Sleeping after learning is most effective

May, 2012

A new sleep study confirms the value of running through new material just before bedtime, particularly it seems when that material is being learned using mnemonics or by rote.

We know that we remember more 12 hours after learning if we have slept during that 12 hours rather than been awake throughout, but is this because sleep is actively helping us remember, or because being awake makes it harder to remember (because of interference and over-writing from other experiences). A new study aimed to disentangle these effects.

In the study, 207 students were randomly assigned to study 40 related or unrelated word pairs at 9 a.m. or 9 p.m., returning for testing either 30 minutes, 12 hours or 24 hours later.

As expected, at the 12-hour retest, those who had had a night’s sleep (Evening group) remembered more than those who had spent the 12 hours awake (Morning group). But this result was because memory for unrelated word pairs had deteriorated badly during 12 hours of wakefulness; performance on the related pairs was the same for the two groups. Performance on the related and unrelated pairs was the same for those who slept.

For those tested at 24 hours (participants from both groups having received both a full night of sleep and a full day of wakefulness), those in the Evening group (who had slept before experiencing a full day’s wakefulness) remembered significantly more than the Morning group. Specifically, the Evening group showed a very slight improvement over training, while the Morning group showed a pronounced deterioration.

This time, both groups showed a difference for related versus unrelated pairs: the Evening group showed some deterioration for unrelated pairs and a slightly larger improvement for related pairs; the Morning group showed a very small deterioration for related pairs and a much greater one for unrelated pairs. The difference between recall of related pairs and recall of unrelated pairs was, however, about the same for both groups.

In other words, unrelated pairs are just that much harder to learn than related ones (which we already know) — over time, learning them just before sleep vs learning early in the day doesn’t make any difference to that essential truth. But the former strategy will produce better learning for both types of information.

A comparison of the 12-hour and 24-hour results (this is the bit that will help us disentangle the effects of sleep and wakefulness) reveals that twice as much forgetting of unrelated pairs occurred during wakefulness in the first 12 hours, compared to wakefulness in the second 12 hours (after sleep), and 3.4 times more forgetting of related pairs (although this didn’t reach significance, the amount of forgetting being so much smaller).
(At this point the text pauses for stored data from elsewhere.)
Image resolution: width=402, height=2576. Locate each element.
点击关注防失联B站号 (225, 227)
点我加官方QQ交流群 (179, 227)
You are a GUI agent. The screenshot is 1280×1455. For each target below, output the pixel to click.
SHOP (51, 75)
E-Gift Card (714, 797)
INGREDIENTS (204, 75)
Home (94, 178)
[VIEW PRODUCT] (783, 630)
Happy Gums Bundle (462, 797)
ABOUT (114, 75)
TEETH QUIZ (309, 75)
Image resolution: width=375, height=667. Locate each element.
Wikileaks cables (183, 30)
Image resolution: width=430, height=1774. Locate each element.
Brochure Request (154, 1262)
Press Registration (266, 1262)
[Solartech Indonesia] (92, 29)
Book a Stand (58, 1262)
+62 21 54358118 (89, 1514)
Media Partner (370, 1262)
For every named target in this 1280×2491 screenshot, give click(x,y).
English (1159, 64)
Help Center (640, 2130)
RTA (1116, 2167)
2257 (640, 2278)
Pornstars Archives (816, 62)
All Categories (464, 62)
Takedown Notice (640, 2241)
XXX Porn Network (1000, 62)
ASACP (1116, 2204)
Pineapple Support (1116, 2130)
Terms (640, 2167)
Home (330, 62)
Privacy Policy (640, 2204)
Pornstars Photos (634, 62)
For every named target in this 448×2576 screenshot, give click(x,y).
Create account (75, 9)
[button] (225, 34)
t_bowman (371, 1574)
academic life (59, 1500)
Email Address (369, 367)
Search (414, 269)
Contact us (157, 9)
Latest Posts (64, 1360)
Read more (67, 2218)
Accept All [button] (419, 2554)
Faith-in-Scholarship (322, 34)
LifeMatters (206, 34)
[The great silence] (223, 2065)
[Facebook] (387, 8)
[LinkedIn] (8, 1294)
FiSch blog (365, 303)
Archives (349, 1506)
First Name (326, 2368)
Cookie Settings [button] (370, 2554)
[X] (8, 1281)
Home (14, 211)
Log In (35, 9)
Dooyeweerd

In other words, sleep appears to slow the rate of forgetting that will occur when you are next awake; it stabilizes and thus protects the memories. But the amount of forgetting that occurred during sleep was the same for both word types, and the same whether that sleep occurred in the first 12 hours or the second.

Participants in the Morning and Evening groups took a similar number of training trials to reach criterion (60% correct), and there was no difference in the time it took to learn unrelated compared to related word pairs.

It’s worth noting that there was no difference between the two groups, or for the type of word pair, at the 30-minutes test either. In other words, your ability to remember something shortly after learning it is not a good guide for whether you have learned it ‘properly’, i.e., as an enduring memory.

The study tells us that the different types of information are differentially affected by wakefulness, that is, perhaps, they are more easily interfered with. This is encouraging, because semantically related information is far more common than unrelated information! But this may well serve as a reminder that integrating new material — making sure it is well understood and embedded into your existing database — is vital for effective learning.

The findings also confirm earlier evidence that running through any information (or skills) you want to learn just before going to bed is a good idea — and this is especially true if you are trying to learn information that is more arbitrary or less well understood (i.e., the sort of information for which you are likely to use mnemonic strategies, or, horror of horrors, rote repetition).